I, THE humble Abu Tálib, son of Muhammad Isfaháni, beg to inform those who are interested in and value historical truth and accuracy that, in the year 1211 Hijri, during my residence in Calcutta, Captain Richardson, a gentleman of great natural ability and very eminent, asked me, the humble author of this book, to commit to writing all the occurrences of the time of Nawáb Ásafu’d Daulah, so that the real facts of that period, which are inaccurately and par­tially retailed by unreliable strangers, might be brought together in one clear narrative. In compliance with the request of that kind friend, these fragmentary notes were collected. As the writing of history is the most important of all means of conveying knowledge, if my readers discover any error, I beg to be par­doned, for I have lost my diaries, and I have been compelled to write from memory.

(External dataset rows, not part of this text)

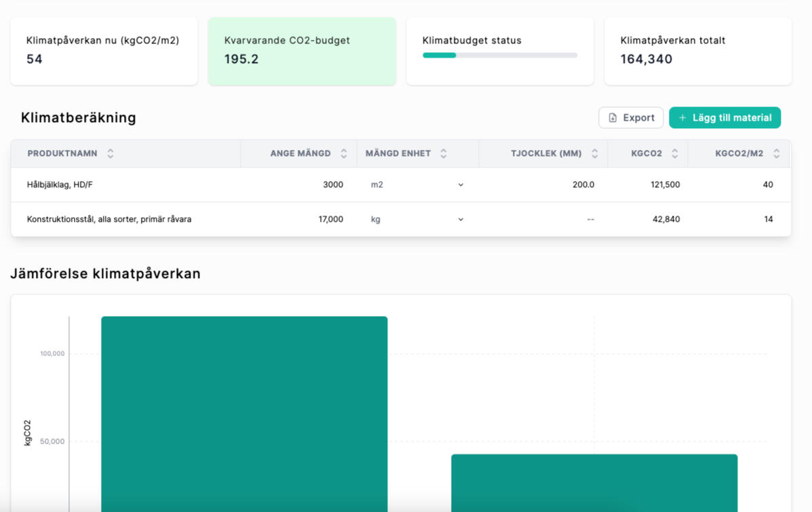Sort by KGCO2 column using arrows icon
Viewport: 812px width, 512px height.
tap(675, 154)
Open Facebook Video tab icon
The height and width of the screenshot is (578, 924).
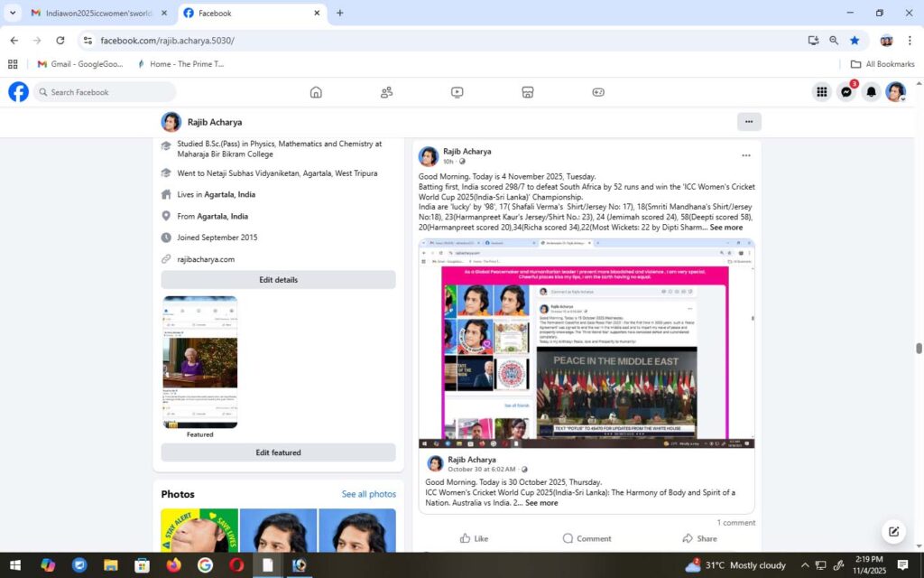pyautogui.click(x=457, y=92)
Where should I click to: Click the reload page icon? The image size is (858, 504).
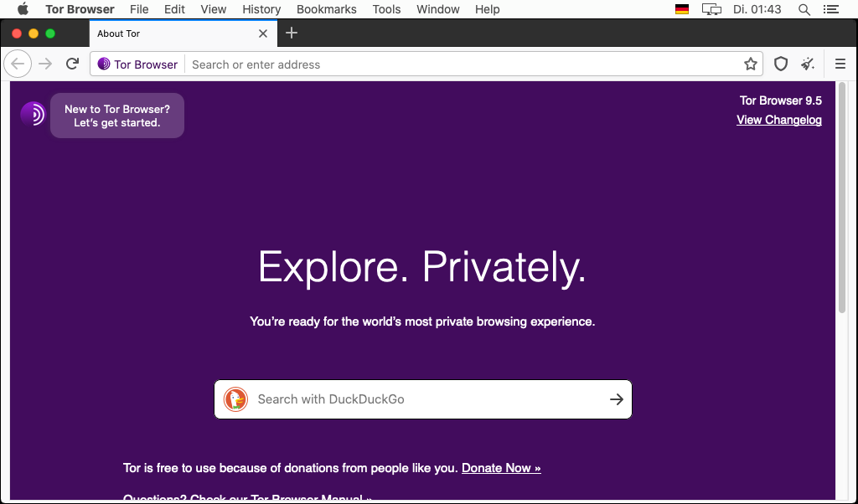pyautogui.click(x=73, y=64)
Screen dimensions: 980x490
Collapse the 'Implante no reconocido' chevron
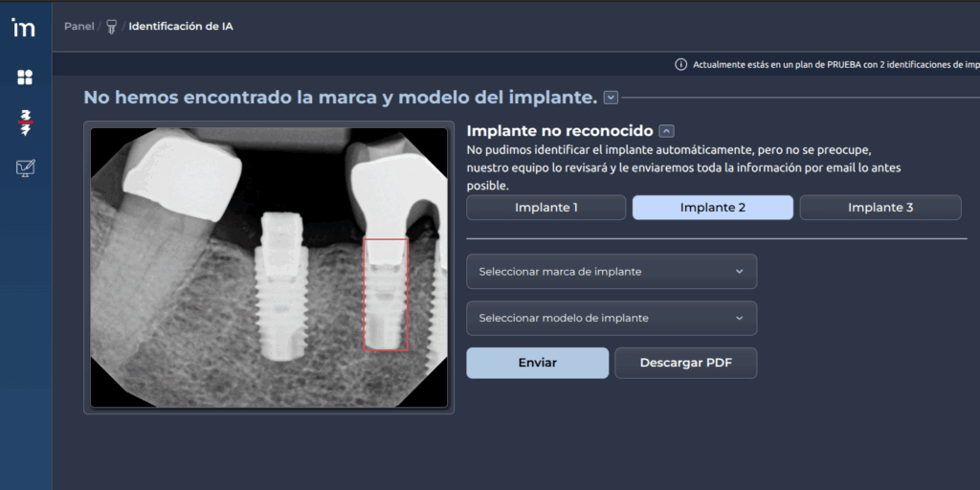click(x=667, y=131)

As the succession of office passes from one to another, I shall, before entering on the real subject of these pages, give an account of some of the servants of the late Nawáb, Shujá’ud-Daulah, so that the reader may not be at a loss to know who the persons are whose names will subsequently occur.

Twelve centuries and twelve years from the Flight
Saw me ‘Tafzíhu’l Gháfilín’ indite.
* * * * *
For my repose pray ye who read these pages,*
Which shrine my name though I be dead for ages.